Monday, January 20, 2003

Strategies for implementing knowledge management.

ad hoc knowledge management tools. In a follow-up to my quick look at Ideagraph I spent a little time going though my bookmarks for similar... [Way.Nu]

Slowly catching up with stuff that came through my aggregator over the holidays. This is some excellent thinking on the right frame of reference for thinking about knowledge management. Some key excerpts:

...while a batch of VC dollars have been spent on intranets and portal creation software, the whole concept of centralized knowledge management feels wrong to me...

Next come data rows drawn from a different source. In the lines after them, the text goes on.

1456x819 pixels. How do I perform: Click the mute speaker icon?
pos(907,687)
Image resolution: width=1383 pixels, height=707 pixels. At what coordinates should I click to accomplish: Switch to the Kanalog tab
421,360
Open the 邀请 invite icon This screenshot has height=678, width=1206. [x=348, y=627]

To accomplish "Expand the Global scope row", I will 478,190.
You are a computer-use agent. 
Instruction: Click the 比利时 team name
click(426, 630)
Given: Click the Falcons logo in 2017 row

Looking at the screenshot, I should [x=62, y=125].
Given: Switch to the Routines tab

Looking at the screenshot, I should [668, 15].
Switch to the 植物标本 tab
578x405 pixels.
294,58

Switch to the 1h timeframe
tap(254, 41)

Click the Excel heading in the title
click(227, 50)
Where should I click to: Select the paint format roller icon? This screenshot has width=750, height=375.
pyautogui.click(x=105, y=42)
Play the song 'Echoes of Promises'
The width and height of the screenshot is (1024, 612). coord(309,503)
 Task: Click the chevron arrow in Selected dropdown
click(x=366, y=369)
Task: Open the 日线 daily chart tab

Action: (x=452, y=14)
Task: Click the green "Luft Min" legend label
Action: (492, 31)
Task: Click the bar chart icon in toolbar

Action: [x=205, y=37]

What's more the knowledge that workers create must be portable, for no matter how much companies wish to lock up employees' ideas as intellectual property, the cross-pollination that occurs when people move from company to company is critical to innovation. We should be building tools to encourage innovation and collaboration, not constrain and control it....

The integration of personal and published web content, content and concept sharing, RSS aggregation and publishing, blogging, email filtering/storage/extraction and powerful collaborative searching is bringing a real revolution in knowledge working productivity into view.

There's a marketing challenge here. While the answer is decentralized, solutions typically get sold to someone who's been put in charge of the problem. Until you've thought long and hard about knowledge management from an operational point of view, the centralized solutions promoted by technology vendors are certainly going to sound like a faster and easier solution to your (i.e. newly appointed chief knowledge officer or equivalent) problem.  That they aren't won't be immediately apparent and won't easily be traced to adopting a centralized approach.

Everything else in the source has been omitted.